Что люди обычно делают с мебелью? Что делают ради насущных денег? Разве не хорошо, что окончание учебного года так близко? Разве не хорошо, что Нью-Йорк означает жизнь в квартире? Насколько ужасно было бы, будь это дом, родной дом? Впрочем, живи они где-то в другом месте, он не привел бы эту девчонку сюда, в квартиру. Нет, не так уж хорошо, что Нью-Йорк означает жизнь в квартире. Это лишь утешительная мысль, не повод для поздравления. Пусть говорит.
— …хотел ударить его, этого полицейского, но…
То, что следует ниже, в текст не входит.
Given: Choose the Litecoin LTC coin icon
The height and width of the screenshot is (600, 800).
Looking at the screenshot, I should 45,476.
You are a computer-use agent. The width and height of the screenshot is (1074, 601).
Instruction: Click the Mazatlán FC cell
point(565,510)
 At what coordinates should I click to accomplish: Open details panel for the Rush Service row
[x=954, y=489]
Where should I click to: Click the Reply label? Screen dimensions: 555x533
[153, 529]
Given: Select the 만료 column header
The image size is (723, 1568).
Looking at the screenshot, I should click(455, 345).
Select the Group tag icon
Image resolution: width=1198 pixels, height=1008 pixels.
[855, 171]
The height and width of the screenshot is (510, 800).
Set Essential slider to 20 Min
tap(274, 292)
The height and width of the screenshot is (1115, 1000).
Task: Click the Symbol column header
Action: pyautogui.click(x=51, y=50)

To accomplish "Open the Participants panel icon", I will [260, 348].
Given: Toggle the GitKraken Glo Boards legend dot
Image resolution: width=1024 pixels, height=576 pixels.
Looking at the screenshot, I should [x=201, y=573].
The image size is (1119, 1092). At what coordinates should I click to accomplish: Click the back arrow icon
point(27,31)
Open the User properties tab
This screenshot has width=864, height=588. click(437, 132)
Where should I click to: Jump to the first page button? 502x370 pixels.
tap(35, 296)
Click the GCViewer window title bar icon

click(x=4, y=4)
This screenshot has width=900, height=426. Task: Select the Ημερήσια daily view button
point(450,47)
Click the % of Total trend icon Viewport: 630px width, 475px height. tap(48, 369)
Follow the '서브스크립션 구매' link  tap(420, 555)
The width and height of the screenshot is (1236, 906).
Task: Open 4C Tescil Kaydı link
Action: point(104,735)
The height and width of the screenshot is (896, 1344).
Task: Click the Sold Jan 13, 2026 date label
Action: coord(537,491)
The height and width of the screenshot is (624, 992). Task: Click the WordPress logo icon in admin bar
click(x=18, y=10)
Кому это интересно? Теперь он рассказывает о драке. Почему его не убили? Он выглядит таким глупым и чужим со своими бинтами и синяками. Эмили понимала, что Лиггетт не просит сочувствия, но все-таки отказывала ему в нем. Она чувствовала то, о чем он просил вначале и что представлялось ей очень трудным, — думала о нем как о человеке, которого знает, но который ничем не связан с ней, не состоит с нею в браке, просто как о знакомом. Когда Лиггетт рассказывал конец этой истории, или вторую ее половину, или последние две трети, или сколько там оставалось после слов «Так что я привез ее сюда», он был похож на человека, который ничем не связан с ней, не состоит с нею в браке, на человека, которого она знала, который ей даже не нравился, к которому она даже не питала ненависти. Это был мужчина, от которого она никуда не могла деться, который рассказывал длинную и довольно скучную историю о любовной интриге и о том, как был избит. Если припомнить, она некогда знала такого мужчину, который загнал ее в угол и рассказывал длинные, скучные истории о своей любовной жизни, о том, каким молодцом был с женщинами, как дрался. Звали этого мужчину Уэстон Лиггетт.
— О нет, — произнесла она.
— Что? — спросил он.
Этот дурак подумал, что она возражает против чего-то услышанного, хотя Эмили лишь собиралась взять себя в руки. «О нет. Нельзя думать истерично» — вот что она собиралась сказать себе, но первые два слова сорвались с языка.